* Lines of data
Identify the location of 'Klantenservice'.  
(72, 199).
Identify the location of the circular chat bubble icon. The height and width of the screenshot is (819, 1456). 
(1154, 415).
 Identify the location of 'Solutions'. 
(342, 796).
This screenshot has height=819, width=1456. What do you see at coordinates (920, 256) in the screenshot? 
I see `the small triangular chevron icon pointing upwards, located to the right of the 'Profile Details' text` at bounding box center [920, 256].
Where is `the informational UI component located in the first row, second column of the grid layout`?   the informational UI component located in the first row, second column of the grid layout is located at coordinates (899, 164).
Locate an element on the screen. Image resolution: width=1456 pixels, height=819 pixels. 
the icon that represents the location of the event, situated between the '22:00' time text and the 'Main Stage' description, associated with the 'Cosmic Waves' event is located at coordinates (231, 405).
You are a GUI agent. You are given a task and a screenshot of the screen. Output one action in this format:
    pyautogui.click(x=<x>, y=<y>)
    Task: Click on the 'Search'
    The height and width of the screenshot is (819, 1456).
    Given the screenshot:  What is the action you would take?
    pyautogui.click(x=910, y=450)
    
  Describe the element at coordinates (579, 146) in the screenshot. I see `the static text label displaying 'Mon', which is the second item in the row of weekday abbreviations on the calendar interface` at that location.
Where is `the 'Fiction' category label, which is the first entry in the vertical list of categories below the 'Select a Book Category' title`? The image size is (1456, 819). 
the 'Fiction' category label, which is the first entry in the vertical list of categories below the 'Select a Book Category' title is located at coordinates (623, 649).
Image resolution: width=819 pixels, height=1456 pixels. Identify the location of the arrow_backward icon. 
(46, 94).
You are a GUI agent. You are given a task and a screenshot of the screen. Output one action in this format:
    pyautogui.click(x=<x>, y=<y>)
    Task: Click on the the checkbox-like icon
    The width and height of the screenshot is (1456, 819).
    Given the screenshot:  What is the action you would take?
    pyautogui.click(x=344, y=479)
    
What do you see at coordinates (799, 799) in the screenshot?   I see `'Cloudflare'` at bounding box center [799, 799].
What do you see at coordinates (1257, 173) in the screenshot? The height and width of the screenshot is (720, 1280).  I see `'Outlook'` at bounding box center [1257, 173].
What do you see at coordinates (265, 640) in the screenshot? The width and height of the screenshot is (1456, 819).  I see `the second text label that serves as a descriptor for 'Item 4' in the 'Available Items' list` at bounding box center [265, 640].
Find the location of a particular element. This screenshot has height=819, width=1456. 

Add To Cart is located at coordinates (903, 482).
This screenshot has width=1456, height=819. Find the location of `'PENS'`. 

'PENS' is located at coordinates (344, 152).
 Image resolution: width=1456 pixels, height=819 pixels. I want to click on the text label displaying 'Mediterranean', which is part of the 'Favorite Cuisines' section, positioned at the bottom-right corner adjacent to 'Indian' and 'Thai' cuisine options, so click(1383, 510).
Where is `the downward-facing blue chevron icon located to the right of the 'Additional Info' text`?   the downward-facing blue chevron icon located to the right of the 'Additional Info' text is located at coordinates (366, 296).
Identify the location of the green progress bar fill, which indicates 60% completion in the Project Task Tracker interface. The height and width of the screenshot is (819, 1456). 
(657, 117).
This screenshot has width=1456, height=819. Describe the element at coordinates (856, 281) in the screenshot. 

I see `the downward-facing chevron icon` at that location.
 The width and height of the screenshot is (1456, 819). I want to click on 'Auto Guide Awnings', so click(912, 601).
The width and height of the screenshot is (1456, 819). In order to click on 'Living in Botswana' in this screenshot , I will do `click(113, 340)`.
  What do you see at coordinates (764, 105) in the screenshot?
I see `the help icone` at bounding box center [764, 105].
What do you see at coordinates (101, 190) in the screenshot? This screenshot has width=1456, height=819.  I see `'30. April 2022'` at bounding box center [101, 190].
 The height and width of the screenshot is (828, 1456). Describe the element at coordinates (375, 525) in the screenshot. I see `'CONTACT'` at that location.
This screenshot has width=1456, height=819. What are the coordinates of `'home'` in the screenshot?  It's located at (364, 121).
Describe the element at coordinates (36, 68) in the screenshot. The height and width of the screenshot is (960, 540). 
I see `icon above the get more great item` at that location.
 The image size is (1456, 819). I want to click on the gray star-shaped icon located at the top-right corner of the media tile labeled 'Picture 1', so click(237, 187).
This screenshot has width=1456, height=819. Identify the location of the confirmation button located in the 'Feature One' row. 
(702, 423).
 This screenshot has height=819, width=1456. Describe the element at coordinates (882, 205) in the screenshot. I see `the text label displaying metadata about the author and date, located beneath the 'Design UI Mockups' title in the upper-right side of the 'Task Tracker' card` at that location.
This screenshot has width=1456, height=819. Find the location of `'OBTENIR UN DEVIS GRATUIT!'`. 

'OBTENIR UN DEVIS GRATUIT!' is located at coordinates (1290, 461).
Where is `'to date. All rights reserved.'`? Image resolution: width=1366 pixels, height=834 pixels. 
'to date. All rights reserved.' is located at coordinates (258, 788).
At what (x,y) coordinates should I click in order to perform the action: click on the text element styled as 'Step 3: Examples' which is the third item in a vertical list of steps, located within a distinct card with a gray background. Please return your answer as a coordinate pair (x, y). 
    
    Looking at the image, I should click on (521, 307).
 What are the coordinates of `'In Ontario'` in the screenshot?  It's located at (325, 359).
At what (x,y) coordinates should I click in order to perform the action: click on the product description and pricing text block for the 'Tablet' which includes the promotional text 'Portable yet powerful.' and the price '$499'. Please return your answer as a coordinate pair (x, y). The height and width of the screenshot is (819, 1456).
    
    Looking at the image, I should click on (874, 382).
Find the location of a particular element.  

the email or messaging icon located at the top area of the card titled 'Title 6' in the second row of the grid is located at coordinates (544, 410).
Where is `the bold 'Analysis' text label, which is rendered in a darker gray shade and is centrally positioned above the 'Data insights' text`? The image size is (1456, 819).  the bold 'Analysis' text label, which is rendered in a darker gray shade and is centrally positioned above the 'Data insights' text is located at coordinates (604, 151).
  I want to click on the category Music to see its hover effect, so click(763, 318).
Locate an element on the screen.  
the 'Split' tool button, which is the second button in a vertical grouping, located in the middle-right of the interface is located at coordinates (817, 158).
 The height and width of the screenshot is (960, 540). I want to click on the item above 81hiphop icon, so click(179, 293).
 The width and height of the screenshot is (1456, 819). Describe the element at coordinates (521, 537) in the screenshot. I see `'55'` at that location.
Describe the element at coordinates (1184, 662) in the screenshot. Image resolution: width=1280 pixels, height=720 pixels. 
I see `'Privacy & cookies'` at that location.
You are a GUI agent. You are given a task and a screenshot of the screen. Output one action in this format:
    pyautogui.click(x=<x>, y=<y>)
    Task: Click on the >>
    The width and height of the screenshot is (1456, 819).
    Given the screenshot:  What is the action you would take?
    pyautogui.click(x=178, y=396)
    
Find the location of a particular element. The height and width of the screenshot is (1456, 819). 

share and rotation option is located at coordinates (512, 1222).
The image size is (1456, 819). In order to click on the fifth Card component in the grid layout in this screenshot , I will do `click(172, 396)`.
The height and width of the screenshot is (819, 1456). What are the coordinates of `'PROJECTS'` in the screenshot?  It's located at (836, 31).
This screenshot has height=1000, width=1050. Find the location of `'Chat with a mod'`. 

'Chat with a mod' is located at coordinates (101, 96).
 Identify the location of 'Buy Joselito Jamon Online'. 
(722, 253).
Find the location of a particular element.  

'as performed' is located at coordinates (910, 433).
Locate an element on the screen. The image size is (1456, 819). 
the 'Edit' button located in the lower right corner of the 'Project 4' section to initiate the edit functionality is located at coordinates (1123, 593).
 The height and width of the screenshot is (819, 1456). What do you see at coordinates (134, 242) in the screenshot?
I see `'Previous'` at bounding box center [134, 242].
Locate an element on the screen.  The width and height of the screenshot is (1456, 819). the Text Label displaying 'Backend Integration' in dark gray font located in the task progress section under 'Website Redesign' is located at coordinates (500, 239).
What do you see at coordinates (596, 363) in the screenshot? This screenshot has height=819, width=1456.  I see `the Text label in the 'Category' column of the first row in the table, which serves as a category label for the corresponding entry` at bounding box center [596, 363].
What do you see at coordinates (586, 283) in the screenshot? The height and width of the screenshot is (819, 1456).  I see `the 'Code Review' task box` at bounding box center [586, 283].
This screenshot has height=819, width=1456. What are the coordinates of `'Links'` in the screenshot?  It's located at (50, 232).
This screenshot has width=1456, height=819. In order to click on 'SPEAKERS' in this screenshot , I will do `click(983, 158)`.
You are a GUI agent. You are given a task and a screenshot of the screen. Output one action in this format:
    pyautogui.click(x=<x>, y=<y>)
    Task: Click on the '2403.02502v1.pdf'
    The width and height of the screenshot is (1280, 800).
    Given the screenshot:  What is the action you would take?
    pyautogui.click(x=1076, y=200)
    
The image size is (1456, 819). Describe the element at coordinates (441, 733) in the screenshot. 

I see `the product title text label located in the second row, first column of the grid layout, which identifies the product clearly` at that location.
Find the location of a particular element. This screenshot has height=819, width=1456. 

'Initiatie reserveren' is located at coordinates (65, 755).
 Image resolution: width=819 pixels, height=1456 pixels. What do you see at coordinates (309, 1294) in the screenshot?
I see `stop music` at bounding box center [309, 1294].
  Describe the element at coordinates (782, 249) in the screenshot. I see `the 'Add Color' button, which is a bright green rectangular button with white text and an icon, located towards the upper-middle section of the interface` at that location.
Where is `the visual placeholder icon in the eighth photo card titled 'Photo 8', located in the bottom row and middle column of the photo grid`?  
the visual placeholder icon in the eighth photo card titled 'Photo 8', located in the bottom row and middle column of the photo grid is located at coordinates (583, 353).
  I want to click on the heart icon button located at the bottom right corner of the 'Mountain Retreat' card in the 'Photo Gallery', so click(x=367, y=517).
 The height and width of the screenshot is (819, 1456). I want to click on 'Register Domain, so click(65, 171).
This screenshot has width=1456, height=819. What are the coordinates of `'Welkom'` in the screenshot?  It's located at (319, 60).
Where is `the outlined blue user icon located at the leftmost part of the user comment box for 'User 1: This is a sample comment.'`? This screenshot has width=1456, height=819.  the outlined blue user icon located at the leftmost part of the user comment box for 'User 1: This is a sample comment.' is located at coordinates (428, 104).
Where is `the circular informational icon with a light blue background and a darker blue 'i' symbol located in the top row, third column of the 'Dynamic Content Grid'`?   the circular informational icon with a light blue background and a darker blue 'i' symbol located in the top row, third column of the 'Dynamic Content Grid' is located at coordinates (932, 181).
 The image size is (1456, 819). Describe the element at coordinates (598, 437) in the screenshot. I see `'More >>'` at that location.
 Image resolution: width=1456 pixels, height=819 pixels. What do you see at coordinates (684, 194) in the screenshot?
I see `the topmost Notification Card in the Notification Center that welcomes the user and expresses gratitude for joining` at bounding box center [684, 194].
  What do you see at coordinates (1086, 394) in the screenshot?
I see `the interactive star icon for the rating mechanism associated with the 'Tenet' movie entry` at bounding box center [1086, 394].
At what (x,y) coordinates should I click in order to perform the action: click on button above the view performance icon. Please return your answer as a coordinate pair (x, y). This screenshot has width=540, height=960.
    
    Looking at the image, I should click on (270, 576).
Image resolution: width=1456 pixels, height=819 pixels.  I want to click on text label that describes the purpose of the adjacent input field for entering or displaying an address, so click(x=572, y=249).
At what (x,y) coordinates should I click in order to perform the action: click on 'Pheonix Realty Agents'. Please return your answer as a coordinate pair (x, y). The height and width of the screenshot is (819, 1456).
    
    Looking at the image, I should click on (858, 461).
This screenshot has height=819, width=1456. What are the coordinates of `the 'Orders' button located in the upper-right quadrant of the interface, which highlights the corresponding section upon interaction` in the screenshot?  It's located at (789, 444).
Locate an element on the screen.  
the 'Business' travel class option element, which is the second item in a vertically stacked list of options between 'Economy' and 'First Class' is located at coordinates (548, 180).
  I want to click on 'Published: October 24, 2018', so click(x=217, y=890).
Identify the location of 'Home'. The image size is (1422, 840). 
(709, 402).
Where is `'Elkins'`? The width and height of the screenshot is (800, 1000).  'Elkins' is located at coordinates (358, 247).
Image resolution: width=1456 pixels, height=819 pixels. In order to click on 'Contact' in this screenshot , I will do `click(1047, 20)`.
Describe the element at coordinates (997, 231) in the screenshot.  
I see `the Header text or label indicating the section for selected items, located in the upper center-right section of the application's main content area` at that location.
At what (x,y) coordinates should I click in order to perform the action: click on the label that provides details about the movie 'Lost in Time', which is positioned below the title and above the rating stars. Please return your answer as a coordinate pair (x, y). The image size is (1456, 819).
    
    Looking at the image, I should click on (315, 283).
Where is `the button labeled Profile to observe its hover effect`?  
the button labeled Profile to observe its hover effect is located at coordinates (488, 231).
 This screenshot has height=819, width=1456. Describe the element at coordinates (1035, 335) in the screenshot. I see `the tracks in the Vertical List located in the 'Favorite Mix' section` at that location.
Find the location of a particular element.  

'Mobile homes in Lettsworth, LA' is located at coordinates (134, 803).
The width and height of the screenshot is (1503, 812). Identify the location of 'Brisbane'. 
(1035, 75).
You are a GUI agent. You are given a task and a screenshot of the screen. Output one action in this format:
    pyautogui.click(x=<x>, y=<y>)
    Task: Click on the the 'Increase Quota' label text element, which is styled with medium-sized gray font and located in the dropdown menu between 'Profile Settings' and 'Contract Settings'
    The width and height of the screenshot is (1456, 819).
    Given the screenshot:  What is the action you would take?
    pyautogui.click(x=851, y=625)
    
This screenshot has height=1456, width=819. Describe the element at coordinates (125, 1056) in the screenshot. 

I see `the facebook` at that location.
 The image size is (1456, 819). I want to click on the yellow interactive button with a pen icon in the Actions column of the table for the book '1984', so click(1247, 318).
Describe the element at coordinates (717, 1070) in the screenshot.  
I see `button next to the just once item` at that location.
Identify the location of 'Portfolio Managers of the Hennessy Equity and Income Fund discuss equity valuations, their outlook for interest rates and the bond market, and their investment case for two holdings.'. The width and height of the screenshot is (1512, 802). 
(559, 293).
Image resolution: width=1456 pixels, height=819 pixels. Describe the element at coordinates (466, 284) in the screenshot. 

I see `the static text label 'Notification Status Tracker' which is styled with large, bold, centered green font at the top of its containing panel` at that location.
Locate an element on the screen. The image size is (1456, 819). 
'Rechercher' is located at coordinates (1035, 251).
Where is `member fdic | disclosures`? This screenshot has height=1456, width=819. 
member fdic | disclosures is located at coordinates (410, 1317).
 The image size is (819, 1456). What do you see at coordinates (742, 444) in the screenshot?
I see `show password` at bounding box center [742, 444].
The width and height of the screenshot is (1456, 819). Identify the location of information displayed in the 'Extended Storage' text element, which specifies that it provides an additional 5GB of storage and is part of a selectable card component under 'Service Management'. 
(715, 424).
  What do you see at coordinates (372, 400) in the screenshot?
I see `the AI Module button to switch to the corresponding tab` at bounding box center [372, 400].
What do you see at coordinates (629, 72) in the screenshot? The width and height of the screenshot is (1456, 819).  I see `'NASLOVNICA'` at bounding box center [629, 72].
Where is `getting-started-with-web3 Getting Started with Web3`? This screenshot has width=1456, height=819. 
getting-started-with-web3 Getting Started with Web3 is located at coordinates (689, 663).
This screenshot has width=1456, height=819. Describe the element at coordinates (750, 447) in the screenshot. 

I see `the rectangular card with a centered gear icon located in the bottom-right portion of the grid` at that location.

* WHAT YOU NEED TO DO
Please find each line in the data above that contains the string "reserved" and copy those lines out.

* PROBLEM SOLUTION
Where is `'to date. All rights reserved.'`? Image resolution: width=1366 pixels, height=834 pixels. 
'to date. All rights reserved.' is located at coordinates (258, 788).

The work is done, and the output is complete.